Tüm bu olanlara da demokrasi,
hak, hukuk, özgürlük, insan hakları ve adalet diyoruz. Benim bu söylediklerim
salt Türkiye için değildir. Demokrasi maskesi altında yönetimler AB ve ABD
dahil tüm ülkelerde mevcuttur. Oralarda da halk sadece seçim zamanı görevini
yapıyor ve onu idare edeceklere krallıklarını yönetme yetkisini kendi eliyle
veriyor. Ancak onların bizden farkı karıncalara daha rahat yaşama olanakları
sağlanmasıdır.
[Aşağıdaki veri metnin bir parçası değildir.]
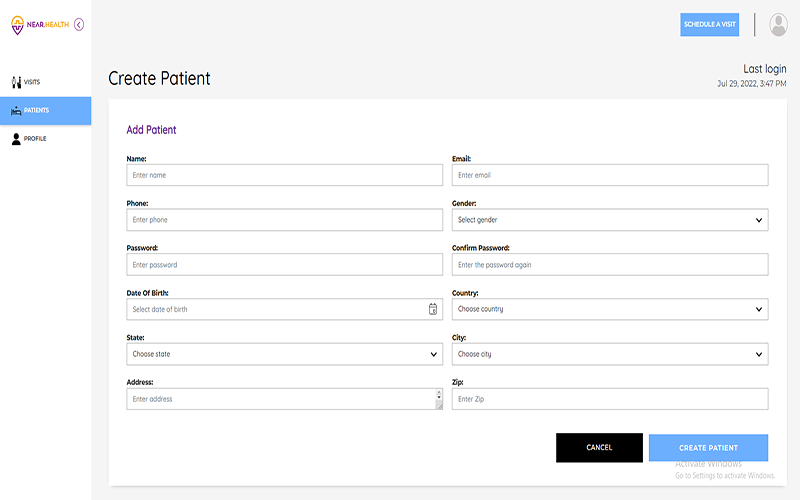Open the Country dropdown
The width and height of the screenshot is (800, 500).
759,309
Ya Afrika, Asya gibi kıtalardaki yönetimlerde durum nasıldır?
Oralarda karıncalar daha da fazla ezilirler. Allah’ın gölgesini olduklarını
iddia eden siyasetçilere krallıklarını idare etme olanağı karıncalar tarafından
verilmek zorundadır. Hatta bu olanaklara AB ve ABD de insan hakları, demokrasi
ve özgürlükler adına yardım etmek zorundadır.
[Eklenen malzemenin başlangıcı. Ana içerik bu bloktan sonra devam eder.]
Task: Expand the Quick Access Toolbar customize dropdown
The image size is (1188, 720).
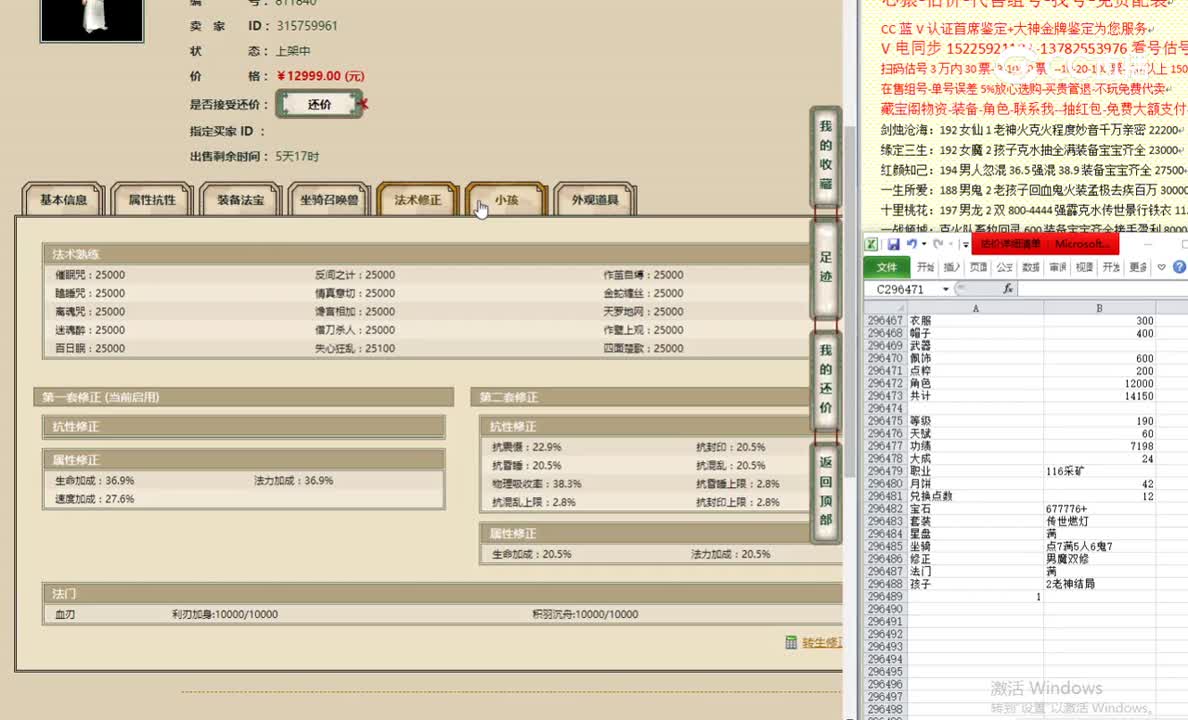Action: [x=965, y=244]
Mısır’da diktatör Mübarek’i
Tahrir Meydanı Devrimi ile devirdiğini zanneden karıncaların başına bu kez asla
bir karınca olmayan Mursi geçti. Halk kendinden birini seçemez. Ona kendinden
birini seçer oyunu oynatırlar. Mübarek zulmü yerine Mursi tipi bir başka
yönetim geçti. Şimdi onu da devirdiler. Hem de savunma bakanı yaptığı kendi
genelkurmay başkanı tarafından. Karıncalar her durumda aç ve sefil durumda.
Yönetenler asker ya da sivil fark etmiyor, kendi sınıfından ya da kendi içinden
değil. Her zaman için Kurnaz Adam düzeninin Yönetici(Politikacı) tiplerinden
oluyor. Ve Kurnaz Adam iktidarı Yönetici(Politikacı)+Asker(Komutan)+Rahip(Din
Adamı) üçlüsünden oluşuyor. Bakın İran’da birçok mazlum (karınca) “Allah’a
karşı düşmanlık (muhareb) suçundan” yöneticiler tarafından idam edilmektedir. Arap
Baharı olarak adlandırılan halk devrimleri(?!) sonucunda giden diktatörlerin
yerine halk iktidarları gelmedi. O ülkelerdeki karıncaların başlarına AB, ABD,
Rusya, Çin gibi güçlü ülkelere sorun çıkarmayacak yenileri getirildi.
Karıncalar için değişen bir şey olmadı.
Bizde de durum farklı
değildir. Barış ve Çözüm Süreci ile karıncaların başlarına politikacı
değişimiyle çözüm aranmak istenmektedir. Kürt ya da Türk fark etmiyor,
karıncaların başına gelecek Türk ya da Kürt yeni kralların birer karınca
olmayacağı kesindir. Karınca yine hizmet etmeye, hamallık etmeye devam
edecektir. Kendini yönetecek kralları seçme hizmetini her şart altında
başarıyla yapmaya devam edecektir, hiç kimsenin bundan bir endişesi olmasın. Çünkü
bir taraftan “taş üstünde taş, gövde üstünde baş bırakmadan Asya’dan
Adriyatik’e kadar at koşturan bir geleneğin son temsilcileri”nin bolca olduğu
bir ülkede o zavallıcık karıncaların ne gibi bir kıymeti harbiyesi olur? At
nalları altında ezilmekten başka ne gelir karıncaların başına? 1071-2071
hesaplarını yapanlardan bin yıllık iktidar formülleri çıkaranların olduğu bir
ülkede o zavallıcık karıncaların ezilmemek için göstereceği gayreti ve şansı
hesaplayabilir misiniz?
Yanlış anlaşılmasın, Hitler de “Kavgam” kitabını bin yıl
için yazmıştı. 28 Şubatçılar da bin yıl iktidarda kalacaklardı. Bu kez de Türk
ve Kürt siyaset erbabı da bin yıl iktidarda kalacak hesapları yapmış olmalılar.
Ah zavallıcık, minnacık karıncalar! Ne diyelim?